Göğsüme saplanan acıyla gözümden yaşlar süzülmeye başladı. Yaser amcaya ağladığımı farkettirmemeye çalışsam da Zayn'in hastanedeki o halleri, geçirdiği yoksunluk krizleri gözümde tekrar canlandığında kendime engel olamıyordum.
"İnan bana Zayn'i o halde tekrar görmek yerine ölmeyi tercih ederim Yaser amca. Bu yüzden bana güvenin o kötü günleri bir daha asla yaşamayacağız, söz veriyorum" kötü düşüncelerden sıyrılmak ve Yaser amcayı rahatlatmak için tekrar cıvıldamaya çalışarak konuyu değiştirdim.
"Hem mezuniyetten sonra sizinle beraber gelmek istiyorum ve koca tatili orada geçirmeyi düşünüyorum. Zayn'i ikna etmek için tüm sevimliliğimi kullanacağım"
"Ah güzel kızım beni çok mutlu ettin. Trisha ve kızlarda bu habere çok sevinecekler, hatta sana ikna konusunda büyük destek vereceklerdir eminim" sevinci sesine yansıdığında kendimi alkışlamak istedim ama insanların deli olduğumu düşünmemesi için bu fikirden vazgeçtim.

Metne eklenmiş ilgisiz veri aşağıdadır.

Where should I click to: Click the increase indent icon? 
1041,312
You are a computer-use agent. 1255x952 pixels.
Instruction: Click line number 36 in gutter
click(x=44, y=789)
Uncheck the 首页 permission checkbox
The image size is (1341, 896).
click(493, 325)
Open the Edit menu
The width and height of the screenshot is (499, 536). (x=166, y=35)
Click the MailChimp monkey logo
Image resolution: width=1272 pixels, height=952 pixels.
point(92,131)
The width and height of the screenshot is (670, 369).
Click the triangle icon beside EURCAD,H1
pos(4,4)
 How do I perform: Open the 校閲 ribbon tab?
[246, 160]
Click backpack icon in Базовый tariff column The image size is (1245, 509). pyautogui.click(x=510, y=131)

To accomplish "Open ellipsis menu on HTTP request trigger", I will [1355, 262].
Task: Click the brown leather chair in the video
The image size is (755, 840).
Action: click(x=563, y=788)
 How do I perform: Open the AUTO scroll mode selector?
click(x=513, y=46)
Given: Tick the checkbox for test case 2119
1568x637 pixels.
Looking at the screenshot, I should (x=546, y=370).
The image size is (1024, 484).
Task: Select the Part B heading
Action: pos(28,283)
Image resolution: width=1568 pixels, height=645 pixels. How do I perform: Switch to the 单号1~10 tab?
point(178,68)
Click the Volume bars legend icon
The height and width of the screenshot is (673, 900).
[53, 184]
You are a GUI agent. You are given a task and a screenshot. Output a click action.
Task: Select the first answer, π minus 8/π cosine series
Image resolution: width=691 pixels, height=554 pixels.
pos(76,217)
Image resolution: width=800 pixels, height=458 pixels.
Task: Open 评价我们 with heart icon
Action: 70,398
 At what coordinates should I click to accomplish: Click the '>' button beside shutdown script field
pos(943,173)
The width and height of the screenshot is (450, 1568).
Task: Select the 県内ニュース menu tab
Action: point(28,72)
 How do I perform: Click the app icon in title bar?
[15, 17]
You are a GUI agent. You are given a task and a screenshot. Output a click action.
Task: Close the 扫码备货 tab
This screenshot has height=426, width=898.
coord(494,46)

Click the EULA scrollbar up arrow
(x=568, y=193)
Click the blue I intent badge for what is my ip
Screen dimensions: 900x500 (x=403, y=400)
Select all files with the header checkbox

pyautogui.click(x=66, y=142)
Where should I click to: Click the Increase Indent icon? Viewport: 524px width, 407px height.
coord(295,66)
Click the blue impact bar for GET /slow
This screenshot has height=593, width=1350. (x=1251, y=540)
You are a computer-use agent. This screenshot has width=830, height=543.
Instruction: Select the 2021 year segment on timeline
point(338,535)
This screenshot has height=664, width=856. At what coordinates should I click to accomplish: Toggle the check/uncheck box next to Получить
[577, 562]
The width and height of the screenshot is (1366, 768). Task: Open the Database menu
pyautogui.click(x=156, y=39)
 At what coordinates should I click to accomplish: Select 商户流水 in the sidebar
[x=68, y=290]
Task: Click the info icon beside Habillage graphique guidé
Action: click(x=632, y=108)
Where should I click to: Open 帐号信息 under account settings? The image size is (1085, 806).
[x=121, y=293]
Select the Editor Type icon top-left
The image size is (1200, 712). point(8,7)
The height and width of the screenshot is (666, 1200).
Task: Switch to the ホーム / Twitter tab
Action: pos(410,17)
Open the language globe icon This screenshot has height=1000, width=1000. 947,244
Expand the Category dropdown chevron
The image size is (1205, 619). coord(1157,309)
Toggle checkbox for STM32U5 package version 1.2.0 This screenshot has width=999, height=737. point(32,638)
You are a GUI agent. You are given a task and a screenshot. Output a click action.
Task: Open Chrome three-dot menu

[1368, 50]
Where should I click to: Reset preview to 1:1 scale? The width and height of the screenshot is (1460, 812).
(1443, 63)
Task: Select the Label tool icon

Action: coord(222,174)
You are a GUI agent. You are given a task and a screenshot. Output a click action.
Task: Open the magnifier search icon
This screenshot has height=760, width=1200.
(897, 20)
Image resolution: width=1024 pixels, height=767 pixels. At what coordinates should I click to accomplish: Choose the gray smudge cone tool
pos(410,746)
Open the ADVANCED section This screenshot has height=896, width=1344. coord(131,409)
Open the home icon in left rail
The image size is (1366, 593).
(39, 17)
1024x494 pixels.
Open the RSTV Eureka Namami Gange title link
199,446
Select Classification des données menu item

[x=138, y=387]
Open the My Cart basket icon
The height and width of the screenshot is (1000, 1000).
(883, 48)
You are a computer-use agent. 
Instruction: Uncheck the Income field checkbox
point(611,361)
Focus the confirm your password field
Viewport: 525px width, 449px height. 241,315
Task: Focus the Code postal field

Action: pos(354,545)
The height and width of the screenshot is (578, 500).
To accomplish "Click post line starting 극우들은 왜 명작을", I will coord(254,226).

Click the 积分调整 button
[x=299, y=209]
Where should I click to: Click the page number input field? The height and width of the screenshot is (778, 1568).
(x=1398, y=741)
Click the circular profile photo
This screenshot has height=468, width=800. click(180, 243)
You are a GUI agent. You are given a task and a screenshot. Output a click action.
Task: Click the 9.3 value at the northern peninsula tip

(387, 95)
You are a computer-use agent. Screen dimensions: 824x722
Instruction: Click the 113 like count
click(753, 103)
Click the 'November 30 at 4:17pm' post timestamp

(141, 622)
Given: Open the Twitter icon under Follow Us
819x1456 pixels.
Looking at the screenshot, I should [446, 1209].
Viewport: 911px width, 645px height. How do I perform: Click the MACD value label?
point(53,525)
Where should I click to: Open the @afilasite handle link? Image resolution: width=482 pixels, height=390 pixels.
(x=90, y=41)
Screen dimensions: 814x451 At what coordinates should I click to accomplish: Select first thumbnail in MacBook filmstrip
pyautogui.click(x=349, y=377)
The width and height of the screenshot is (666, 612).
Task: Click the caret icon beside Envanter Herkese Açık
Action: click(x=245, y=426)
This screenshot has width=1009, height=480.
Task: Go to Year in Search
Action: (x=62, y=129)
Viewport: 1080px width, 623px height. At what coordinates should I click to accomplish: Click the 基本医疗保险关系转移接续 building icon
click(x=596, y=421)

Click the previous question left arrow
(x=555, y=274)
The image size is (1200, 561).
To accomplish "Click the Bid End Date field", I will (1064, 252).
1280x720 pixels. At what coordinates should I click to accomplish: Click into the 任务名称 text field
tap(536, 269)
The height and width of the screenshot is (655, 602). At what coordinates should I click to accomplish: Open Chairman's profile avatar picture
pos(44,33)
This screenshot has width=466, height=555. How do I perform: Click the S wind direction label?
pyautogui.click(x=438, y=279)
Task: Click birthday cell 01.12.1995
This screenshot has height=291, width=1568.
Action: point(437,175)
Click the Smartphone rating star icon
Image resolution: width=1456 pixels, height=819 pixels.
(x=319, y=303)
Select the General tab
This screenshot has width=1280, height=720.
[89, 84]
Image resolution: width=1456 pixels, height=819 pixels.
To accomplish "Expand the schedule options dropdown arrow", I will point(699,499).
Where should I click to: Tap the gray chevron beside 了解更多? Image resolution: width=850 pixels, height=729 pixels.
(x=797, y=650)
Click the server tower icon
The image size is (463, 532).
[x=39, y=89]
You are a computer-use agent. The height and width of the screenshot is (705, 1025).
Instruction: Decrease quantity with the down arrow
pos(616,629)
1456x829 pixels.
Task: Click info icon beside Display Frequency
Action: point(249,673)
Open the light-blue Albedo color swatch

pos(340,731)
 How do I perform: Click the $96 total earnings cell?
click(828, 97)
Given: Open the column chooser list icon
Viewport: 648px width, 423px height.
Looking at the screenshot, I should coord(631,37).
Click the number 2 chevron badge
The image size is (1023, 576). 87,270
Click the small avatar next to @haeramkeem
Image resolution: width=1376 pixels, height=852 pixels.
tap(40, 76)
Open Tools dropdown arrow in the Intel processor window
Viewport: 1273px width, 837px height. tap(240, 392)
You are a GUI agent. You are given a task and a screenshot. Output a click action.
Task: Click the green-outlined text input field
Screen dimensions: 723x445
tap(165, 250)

Saat geç olmaya başladığında eve gelip üzerimi değiştirdim. Mari teyzeler evde tek kalmamı istemese de onları ikna edip evden göndermiştim. Zaten yeterince onlara yük olduğumu hissediyordum, birde başbaşa yemek yeme planlarını bozmak istemedim. Tek kalmamı fırsat bilerek kitabımı alıp salondaki cam kenarına konulmuş tekli koltuklardan birine yerleştim. Kaç saat kitap okudum ya da hangi ara uykuya daldım bilmiyorum. Tek hatırladığım bir çift kolun beni kucaklayarak yatağıma taşıması ve alnıma öpücük bırakmasıydı. Sabah uyandığımda Lydia'nın aşağıdan bağırma sesleri geliyordu. Son günlerde bana olan tavrı da değişmiş, aramıza duvarlar örmüş olması aşağıdaki bağırışların sebebinin ben olduğunu düşündürüyordu. Ses yapmadan merdivenlerin başına gelip dinlemeye başladım. Bunun çok yanlış olduğunu biliyordum ama benimle ilgili olma ihtimali yüksek olduğundan dinlememin sakıncası olmamalıydı.
"O söylemese Zayn bilemezdi anlamıyor musunuz? Size bile söylememiştim Zayn'e olan aşkımı, sadece Betty biliyordu. Zayn'i onun yüzünden kaybediyorum. İstemiyorum artık onu hayatımda, bu evden Betty gitmezse ben giderim tercih sizin baba" duyduklarım karşısında uyuşmuş kalmıştım. Ne ağlayabiliyordum ne de adım atabiliyordum. Dakikalar sonra merdivenlere yaklaşan adım sesleriyle kendime gelip hızla odaya girdim, telefonumu alarak kendimi banyoya attım. Zayn'i aramam her şeyi daha kötü yapardı onu arayamazdım bu yüzden Liam'ı arayarak telefonu kulağıma götürdüm.
Uykulu sesiyle "Günaydın güzelim" diyerek telefonu açtı.
"Liam biran önce gelip beni buradan alır mısın?" şokun etkisinden çıkmaya başladığım için sesim titriyordu. "Sen iyi misin? Neler oluyor?"
"İyiyim sadece beni gelip buradan uzaklaştır. Soran olursa yalnız kalıp birlikte zaman geçireceğimizi söyle"
"Tamam ben hazırlanıp hemen seni almaya geliyorum sevgilim" telefonu kapattığımda gözyaşlarım bu kez kardeşim olarak gördüğüm çocukluk arkadaşımın benim için söylediği kelimeler ve düşünceler için akmaya başlamıştı. Olabildiğince hızlı hazırlanıp cebime telefonumu ve bir miktar parayı sıkıştırdım. Yüzümü yıkayıp bir şeyden haberim yokmuş gibi davranarak aşağı indiğimde Liam gelmiş ve izin almıştı.